--- START ---
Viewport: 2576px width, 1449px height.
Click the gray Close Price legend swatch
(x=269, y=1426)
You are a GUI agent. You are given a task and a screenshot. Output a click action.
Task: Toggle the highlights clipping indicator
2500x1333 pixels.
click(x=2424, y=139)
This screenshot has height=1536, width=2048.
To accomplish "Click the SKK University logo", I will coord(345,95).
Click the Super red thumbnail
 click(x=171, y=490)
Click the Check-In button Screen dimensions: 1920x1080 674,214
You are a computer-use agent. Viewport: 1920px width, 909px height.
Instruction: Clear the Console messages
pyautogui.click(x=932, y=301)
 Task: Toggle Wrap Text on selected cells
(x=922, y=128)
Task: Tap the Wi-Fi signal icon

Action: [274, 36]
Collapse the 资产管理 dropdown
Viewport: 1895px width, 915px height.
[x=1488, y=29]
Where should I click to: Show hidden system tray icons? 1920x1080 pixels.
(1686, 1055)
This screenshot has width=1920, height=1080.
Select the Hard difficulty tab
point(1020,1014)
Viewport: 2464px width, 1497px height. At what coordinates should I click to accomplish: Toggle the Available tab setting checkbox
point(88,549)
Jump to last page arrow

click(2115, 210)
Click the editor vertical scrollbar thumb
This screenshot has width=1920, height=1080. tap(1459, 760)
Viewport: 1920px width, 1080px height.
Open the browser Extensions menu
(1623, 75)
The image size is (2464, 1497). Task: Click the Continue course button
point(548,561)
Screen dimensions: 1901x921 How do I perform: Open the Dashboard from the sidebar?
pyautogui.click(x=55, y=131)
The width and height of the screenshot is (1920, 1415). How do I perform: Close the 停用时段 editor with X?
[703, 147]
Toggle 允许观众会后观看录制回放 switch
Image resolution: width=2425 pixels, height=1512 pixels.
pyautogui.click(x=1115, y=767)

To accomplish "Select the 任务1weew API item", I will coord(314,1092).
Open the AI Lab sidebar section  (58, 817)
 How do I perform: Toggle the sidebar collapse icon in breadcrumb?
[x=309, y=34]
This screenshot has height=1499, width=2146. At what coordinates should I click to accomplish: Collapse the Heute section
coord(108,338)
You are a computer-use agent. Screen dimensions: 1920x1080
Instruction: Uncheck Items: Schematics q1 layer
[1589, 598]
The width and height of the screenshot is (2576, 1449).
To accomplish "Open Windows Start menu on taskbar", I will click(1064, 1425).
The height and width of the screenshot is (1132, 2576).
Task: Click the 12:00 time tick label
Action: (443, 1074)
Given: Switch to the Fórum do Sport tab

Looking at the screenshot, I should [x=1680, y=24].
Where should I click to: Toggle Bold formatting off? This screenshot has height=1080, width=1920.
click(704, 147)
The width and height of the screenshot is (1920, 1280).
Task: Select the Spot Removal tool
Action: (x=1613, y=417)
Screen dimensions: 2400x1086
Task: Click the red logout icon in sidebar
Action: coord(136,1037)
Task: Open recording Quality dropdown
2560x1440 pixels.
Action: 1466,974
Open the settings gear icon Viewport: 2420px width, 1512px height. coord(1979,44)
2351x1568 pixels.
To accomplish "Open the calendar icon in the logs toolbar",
--- END ---
## What you are asked to do
The whole listing above needs to be transcribed exactly.

## Task output
Viewport: 2576px width, 1449px height.
Click the gray Close Price legend swatch
(x=269, y=1426)
You are a GUI agent. You are given a task and a screenshot. Output a click action.
Task: Toggle the highlights clipping indicator
2500x1333 pixels.
click(x=2424, y=139)
This screenshot has height=1536, width=2048.
To accomplish "Click the SKK University logo", I will coord(345,95).
Click the Super red thumbnail
 click(x=171, y=490)
Click the Check-In button Screen dimensions: 1920x1080 674,214
You are a computer-use agent. Viewport: 1920px width, 909px height.
Instruction: Clear the Console messages
pyautogui.click(x=932, y=301)
 Task: Toggle Wrap Text on selected cells
(x=922, y=128)
Task: Tap the Wi-Fi signal icon

Action: [274, 36]
Collapse the 资产管理 dropdown
Viewport: 1895px width, 915px height.
[x=1488, y=29]
Where should I click to: Show hidden system tray icons? 1920x1080 pixels.
(1686, 1055)
This screenshot has width=1920, height=1080.
Select the Hard difficulty tab
point(1020,1014)
Viewport: 2464px width, 1497px height. At what coordinates should I click to accomplish: Toggle the Available tab setting checkbox
point(88,549)
Jump to last page arrow

click(2115, 210)
Click the editor vertical scrollbar thumb
This screenshot has width=1920, height=1080. tap(1459, 760)
Viewport: 1920px width, 1080px height.
Open the browser Extensions menu
(1623, 75)
The image size is (2464, 1497). Task: Click the Continue course button
point(548,561)
Screen dimensions: 1901x921 How do I perform: Open the Dashboard from the sidebar?
pyautogui.click(x=55, y=131)
The width and height of the screenshot is (1920, 1415). How do I perform: Close the 停用时段 editor with X?
[703, 147]
Toggle 允许观众会后观看录制回放 switch
Image resolution: width=2425 pixels, height=1512 pixels.
pyautogui.click(x=1115, y=767)

To accomplish "Select the 任务1weew API item", I will coord(314,1092).
Open the AI Lab sidebar section  (58, 817)
 How do I perform: Toggle the sidebar collapse icon in breadcrumb?
[x=309, y=34]
This screenshot has height=1499, width=2146. At what coordinates should I click to accomplish: Collapse the Heute section
coord(108,338)
You are a computer-use agent. Screen dimensions: 1920x1080
Instruction: Uncheck Items: Schematics q1 layer
[1589, 598]
The width and height of the screenshot is (2576, 1449).
To accomplish "Open Windows Start menu on taskbar", I will click(1064, 1425).
The height and width of the screenshot is (1132, 2576).
Task: Click the 12:00 time tick label
Action: (443, 1074)
Given: Switch to the Fórum do Sport tab

Looking at the screenshot, I should [x=1680, y=24].
Where should I click to: Toggle Bold formatting off? This screenshot has height=1080, width=1920.
click(704, 147)
The width and height of the screenshot is (1920, 1280).
Task: Select the Spot Removal tool
Action: (x=1613, y=417)
Screen dimensions: 2400x1086
Task: Click the red logout icon in sidebar
Action: coord(136,1037)
Task: Open recording Quality dropdown
2560x1440 pixels.
Action: 1466,974
Open the settings gear icon Viewport: 2420px width, 1512px height. coord(1979,44)
2351x1568 pixels.
To accomplish "Open the calendar icon in the logs toolbar",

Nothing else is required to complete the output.